RECORDS PROVIDED →
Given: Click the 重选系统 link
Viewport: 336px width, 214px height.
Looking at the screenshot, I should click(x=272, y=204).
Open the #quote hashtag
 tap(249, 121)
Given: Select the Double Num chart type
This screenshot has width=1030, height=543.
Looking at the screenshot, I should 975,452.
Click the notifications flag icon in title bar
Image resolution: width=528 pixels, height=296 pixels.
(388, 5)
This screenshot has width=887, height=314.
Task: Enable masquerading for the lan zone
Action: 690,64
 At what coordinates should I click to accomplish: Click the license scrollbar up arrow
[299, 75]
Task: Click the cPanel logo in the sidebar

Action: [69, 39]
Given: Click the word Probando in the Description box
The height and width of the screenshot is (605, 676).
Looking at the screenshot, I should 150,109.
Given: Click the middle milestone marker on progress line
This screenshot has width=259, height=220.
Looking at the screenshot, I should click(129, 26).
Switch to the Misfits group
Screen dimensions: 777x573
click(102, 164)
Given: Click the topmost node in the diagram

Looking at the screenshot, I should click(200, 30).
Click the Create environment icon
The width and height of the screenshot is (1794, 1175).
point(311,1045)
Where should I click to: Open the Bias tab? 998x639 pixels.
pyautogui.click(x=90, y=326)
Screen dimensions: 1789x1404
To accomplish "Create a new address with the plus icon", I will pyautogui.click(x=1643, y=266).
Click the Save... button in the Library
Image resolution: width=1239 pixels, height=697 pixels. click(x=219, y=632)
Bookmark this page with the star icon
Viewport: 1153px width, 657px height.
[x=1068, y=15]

DIRECTIONS FOR THIS TASK → Please copy these lines exactly as they appear.

FINISHED EXERCISE →
Given: Click the 重选系统 link
Viewport: 336px width, 214px height.
Looking at the screenshot, I should click(x=272, y=204).
Open the #quote hashtag
 tap(249, 121)
Given: Select the Double Num chart type
This screenshot has width=1030, height=543.
Looking at the screenshot, I should 975,452.
Click the notifications flag icon in title bar
Image resolution: width=528 pixels, height=296 pixels.
(388, 5)
This screenshot has width=887, height=314.
Task: Enable masquerading for the lan zone
Action: 690,64
 At what coordinates should I click to accomplish: Click the license scrollbar up arrow
[299, 75]
Task: Click the cPanel logo in the sidebar

Action: [69, 39]
Given: Click the word Probando in the Description box
The height and width of the screenshot is (605, 676).
Looking at the screenshot, I should 150,109.
Given: Click the middle milestone marker on progress line
This screenshot has width=259, height=220.
Looking at the screenshot, I should click(129, 26).
Switch to the Misfits group
Screen dimensions: 777x573
click(102, 164)
Given: Click the topmost node in the diagram

Looking at the screenshot, I should click(200, 30).
Click the Create environment icon
The width and height of the screenshot is (1794, 1175).
point(311,1045)
Where should I click to: Open the Bias tab? 998x639 pixels.
pyautogui.click(x=90, y=326)
Screen dimensions: 1789x1404
To accomplish "Create a new address with the plus icon", I will pyautogui.click(x=1643, y=266).
Click the Save... button in the Library
Image resolution: width=1239 pixels, height=697 pixels. click(x=219, y=632)
Bookmark this page with the star icon
Viewport: 1153px width, 657px height.
[x=1068, y=15]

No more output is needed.